■ **SELECTION**
** BEGIN **
Marissa Nadler is the fifth studio album by American musician Marissa Nadler. It was released on June 14, 2011, by Box of Cedar Records. The song "Baby, I Will Leave You In The Morning" was released as a free download on March 8, followed by a music video for the song.

Background
On November 5, 2010, Marissa Nadler started a Kickstarter campaign to support the start of the album. She received $17,037 from 390 people to start up the campaign. The album was recorded over a three-week period in January 2011.

Release
On March 25, 2011, Nadler announced the release of her eponymous album, explaining: 
"It's the most honest, natural record I've ever written... I'm no longer hiding. The mystery still exists in the music as an aesthetic tool, but the songs cut harder because of the vocal mix, with more varied colors than my other records."

Singles
The first single "Baby I Will Leave You in The Morning" was released on March 26, 2011.

Music videos
Nadler released her music video "Alabaster Queen" on August 10, 2011, which features director Joana Linda.

The next music video "In Your Lair, Bear" was released on December 14, 2011.

On February 12, 2013, Nadler released the music video to "Wedding" with director Derrick Belcham.

Tour
In support of the album, Nadler went on tour, starting at Bowery Ballroom in New York City on September 9, 2011, and finishing at the Kuudes Linja club in Finland on October 16, 2011.

Critical reception
Marissa Nadler was met with "generally favorable" reviews from critics. At Metacritic, which assigns a weighted average rating out of 100 to reviews from mainstream publications, this release received an average score of 80 based on 19 reviews.
** END **
■ **DATASET ENTRIES**
** BEGIN **
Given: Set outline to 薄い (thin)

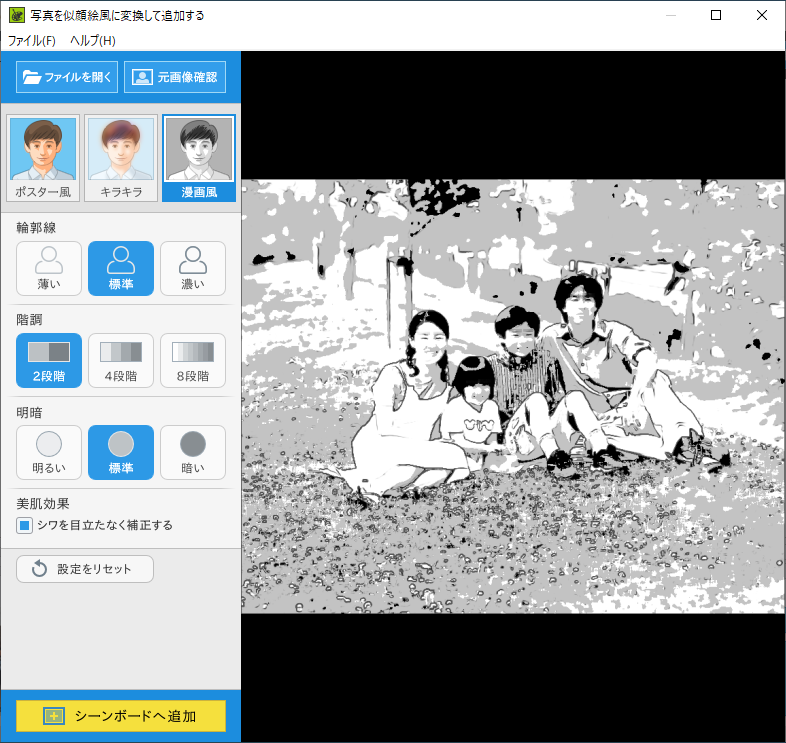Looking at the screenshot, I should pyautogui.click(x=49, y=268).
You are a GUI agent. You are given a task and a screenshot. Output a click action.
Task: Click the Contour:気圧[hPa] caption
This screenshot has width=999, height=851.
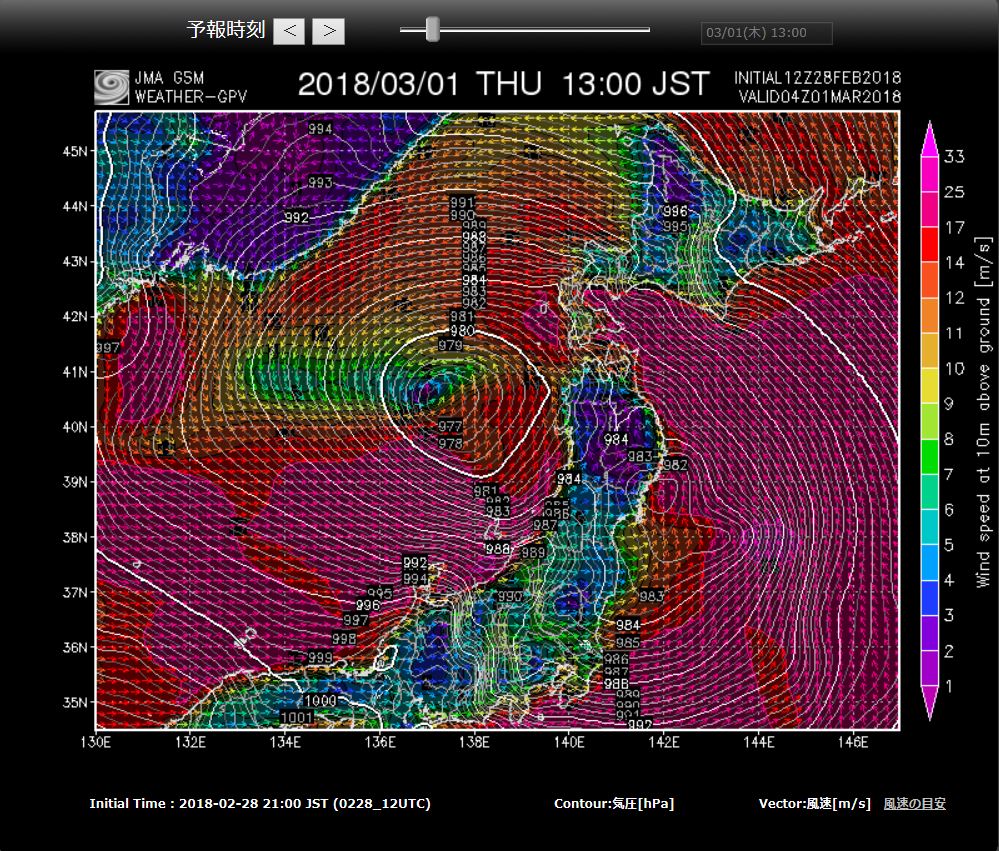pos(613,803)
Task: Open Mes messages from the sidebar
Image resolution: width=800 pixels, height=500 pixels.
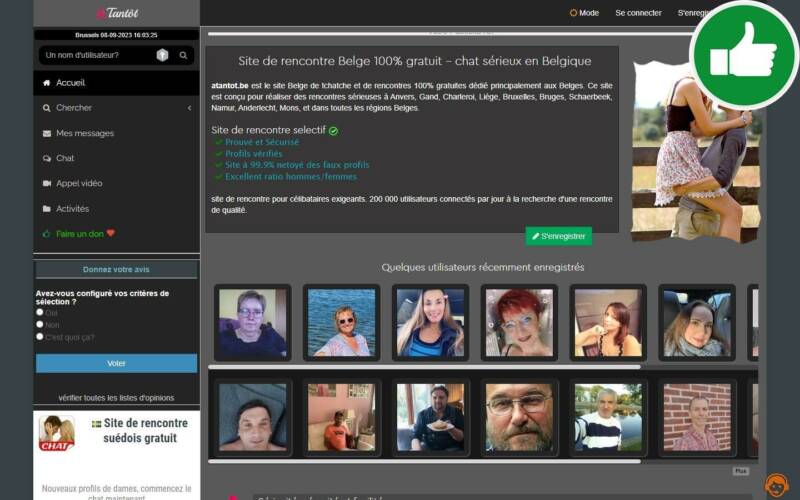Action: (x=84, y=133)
** END **
** BEGIN **
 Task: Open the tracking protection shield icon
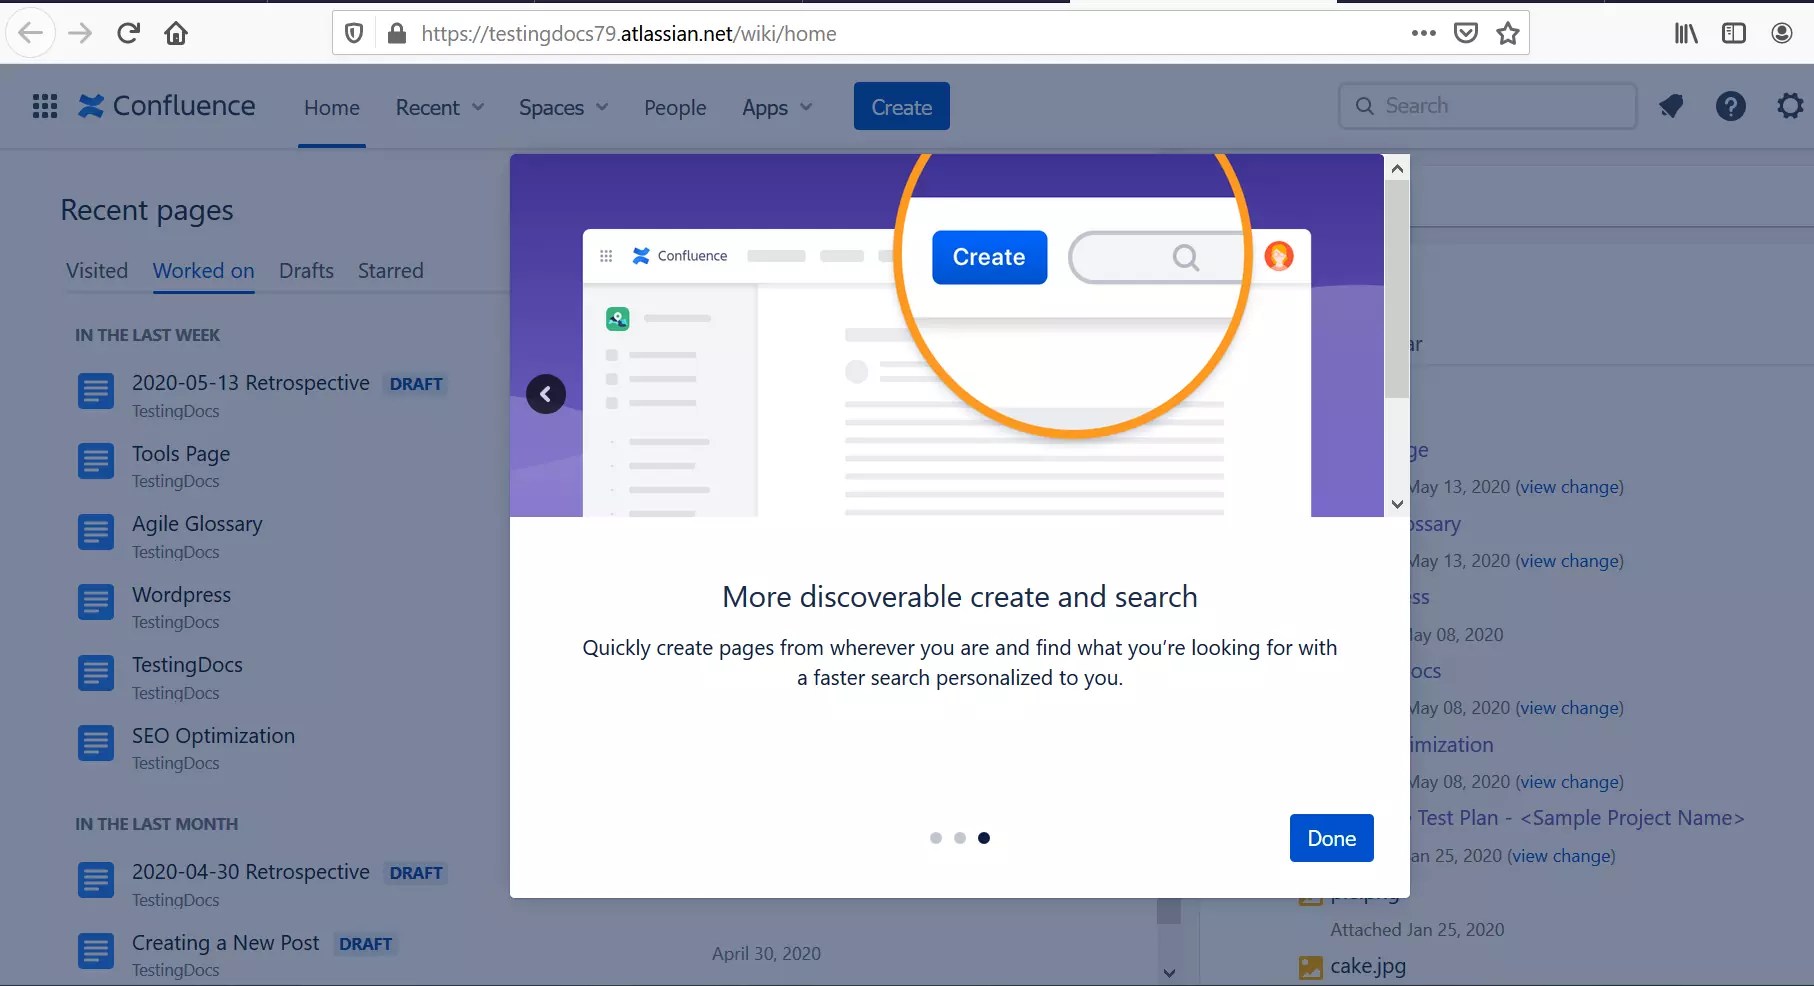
** END **
■ **ACTIONS TO TAKE**
**a.** Copy the listing from the line with "You are a GUI" up to and including the line with "Action: (x=84, y=133)", leaving out the pictures.
**b.** Pick up the article on the Marissa Nadler album where it stops and continue it.

■ **RESPONSES IN ORDER**
**a.**
You are a GUI agent. You are given a task and a screenshot. Output a click action.
Task: Click the Contour:気圧[hPa] caption
This screenshot has width=999, height=851.
pos(613,803)
Task: Open Mes messages from the sidebar
Image resolution: width=800 pixels, height=500 pixels.
Action: (x=84, y=133)

**b.**
In a review for AllMusic, critic reviewer Thom Jurek said: "Marissa Nadler is, ironically, her lushest, warmest, most sophisticated offering yet, with its lyric and melodic concerns honed to a stiletto's edge. Nothing here feels the least bit overdone. Marissa Nadler is a sensual, provocative, enticing work of vision and maturity." Jordan Cronk of Cokemachineglow wrote: In that sense the record's self-titled nature is a most accurate description: as a reconciliation of her most innate stylistic tendencies it's a beautiful realization of her skills as an arranger and songwriter. Nadler subtly nudges at the contours of her melodies, stretching tracks across a more expansive backdrop than ever before, with strings, keys, vibraphone, slide guitar, cello, and light percussion coloring the mix with a rose-tinted atmosphere of longing and conflicted devotion." At Drowned in Sound, David Edwards described Marissa Nadler as "strikingly beautiful".

Writing for Paste, Stephen Deusner explained: "Nadler emerges with her strongest album yet, a beguiling distillation of her quirks and concerns that nevertheless reveals some new tricks. The self-titled aspect is telling, as this album truly represents an artist coming into her own.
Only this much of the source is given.